Report how many lines of the listing contain the string "dialog", treating uppercase and lowercase as different, and give only the number.
===== Materials provided
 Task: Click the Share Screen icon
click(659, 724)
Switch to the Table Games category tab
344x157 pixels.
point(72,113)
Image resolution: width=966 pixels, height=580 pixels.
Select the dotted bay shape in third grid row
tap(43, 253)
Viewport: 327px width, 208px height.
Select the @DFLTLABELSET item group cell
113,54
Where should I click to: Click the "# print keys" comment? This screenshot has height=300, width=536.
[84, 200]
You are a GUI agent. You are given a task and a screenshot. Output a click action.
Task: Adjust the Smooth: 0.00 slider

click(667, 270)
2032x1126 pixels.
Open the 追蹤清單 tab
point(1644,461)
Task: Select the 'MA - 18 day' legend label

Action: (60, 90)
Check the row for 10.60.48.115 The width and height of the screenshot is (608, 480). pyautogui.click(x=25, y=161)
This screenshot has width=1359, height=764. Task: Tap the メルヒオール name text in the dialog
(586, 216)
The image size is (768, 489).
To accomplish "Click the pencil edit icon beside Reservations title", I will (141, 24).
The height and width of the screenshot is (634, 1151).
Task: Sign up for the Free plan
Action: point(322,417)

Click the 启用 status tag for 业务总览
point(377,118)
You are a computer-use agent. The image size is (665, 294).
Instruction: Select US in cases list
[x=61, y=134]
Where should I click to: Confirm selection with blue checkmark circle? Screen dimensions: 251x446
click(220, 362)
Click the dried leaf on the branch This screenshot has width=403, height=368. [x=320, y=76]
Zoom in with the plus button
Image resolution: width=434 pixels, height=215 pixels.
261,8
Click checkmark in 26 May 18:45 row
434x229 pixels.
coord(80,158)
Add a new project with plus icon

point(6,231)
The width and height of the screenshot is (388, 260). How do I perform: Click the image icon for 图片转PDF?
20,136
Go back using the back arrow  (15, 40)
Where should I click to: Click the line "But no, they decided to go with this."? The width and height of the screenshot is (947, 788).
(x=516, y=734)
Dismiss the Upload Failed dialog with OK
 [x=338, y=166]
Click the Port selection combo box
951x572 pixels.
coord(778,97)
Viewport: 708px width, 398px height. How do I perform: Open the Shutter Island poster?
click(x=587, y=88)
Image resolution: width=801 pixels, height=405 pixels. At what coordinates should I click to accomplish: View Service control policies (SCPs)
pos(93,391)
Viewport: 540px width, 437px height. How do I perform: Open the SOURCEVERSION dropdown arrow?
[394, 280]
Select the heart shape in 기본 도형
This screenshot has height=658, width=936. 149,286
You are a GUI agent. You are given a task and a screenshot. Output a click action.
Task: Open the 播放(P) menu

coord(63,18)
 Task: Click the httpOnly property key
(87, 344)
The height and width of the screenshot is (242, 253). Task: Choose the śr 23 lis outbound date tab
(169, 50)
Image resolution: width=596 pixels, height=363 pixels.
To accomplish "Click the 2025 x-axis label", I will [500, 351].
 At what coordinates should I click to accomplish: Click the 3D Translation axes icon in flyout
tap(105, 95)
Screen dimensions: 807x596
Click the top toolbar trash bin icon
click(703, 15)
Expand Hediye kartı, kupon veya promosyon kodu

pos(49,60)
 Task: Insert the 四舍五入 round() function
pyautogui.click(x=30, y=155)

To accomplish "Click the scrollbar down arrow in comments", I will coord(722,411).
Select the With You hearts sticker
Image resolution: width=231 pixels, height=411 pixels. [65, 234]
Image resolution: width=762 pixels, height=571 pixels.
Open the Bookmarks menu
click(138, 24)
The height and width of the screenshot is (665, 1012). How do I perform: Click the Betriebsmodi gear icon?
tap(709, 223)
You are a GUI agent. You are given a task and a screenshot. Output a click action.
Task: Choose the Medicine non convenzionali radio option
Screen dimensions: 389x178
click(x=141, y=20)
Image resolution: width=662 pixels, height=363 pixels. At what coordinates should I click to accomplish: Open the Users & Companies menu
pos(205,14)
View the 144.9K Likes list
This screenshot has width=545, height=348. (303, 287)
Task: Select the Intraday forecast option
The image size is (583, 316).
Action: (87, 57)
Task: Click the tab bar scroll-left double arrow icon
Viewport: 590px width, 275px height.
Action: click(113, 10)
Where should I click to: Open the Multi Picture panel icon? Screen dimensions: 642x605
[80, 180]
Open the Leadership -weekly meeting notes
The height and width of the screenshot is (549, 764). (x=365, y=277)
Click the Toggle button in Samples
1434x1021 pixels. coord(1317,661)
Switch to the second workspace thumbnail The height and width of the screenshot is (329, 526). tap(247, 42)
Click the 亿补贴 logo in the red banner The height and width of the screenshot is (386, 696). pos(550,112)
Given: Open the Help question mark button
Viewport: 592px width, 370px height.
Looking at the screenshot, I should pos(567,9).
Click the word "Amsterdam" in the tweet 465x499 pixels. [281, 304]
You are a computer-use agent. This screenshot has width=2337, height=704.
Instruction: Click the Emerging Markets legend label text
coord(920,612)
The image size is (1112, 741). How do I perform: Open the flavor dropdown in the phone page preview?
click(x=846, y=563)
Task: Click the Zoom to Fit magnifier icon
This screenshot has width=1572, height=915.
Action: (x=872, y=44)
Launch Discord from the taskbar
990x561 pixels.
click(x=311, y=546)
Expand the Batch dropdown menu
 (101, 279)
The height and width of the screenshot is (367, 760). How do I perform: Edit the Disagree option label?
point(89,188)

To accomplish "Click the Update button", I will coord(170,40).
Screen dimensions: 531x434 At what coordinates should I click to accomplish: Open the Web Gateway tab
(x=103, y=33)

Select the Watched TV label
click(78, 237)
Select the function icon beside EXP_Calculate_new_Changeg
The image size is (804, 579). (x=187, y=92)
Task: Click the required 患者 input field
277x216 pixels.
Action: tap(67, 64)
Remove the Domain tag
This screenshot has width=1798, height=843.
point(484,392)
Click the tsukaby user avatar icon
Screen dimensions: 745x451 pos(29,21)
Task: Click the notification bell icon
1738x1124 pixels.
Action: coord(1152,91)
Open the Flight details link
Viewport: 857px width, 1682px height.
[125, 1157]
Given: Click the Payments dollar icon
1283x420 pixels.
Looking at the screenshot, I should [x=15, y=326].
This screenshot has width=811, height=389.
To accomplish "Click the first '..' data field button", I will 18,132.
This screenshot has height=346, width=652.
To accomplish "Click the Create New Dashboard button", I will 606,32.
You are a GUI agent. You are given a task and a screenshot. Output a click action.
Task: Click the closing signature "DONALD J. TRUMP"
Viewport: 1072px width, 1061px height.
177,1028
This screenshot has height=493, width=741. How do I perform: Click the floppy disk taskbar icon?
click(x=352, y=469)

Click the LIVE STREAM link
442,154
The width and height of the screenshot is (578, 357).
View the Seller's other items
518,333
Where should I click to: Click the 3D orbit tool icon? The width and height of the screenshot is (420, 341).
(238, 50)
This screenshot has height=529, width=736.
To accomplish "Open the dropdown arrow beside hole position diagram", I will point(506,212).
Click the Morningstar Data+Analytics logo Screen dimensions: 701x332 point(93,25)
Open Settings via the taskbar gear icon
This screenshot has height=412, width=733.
==========
Task response: 2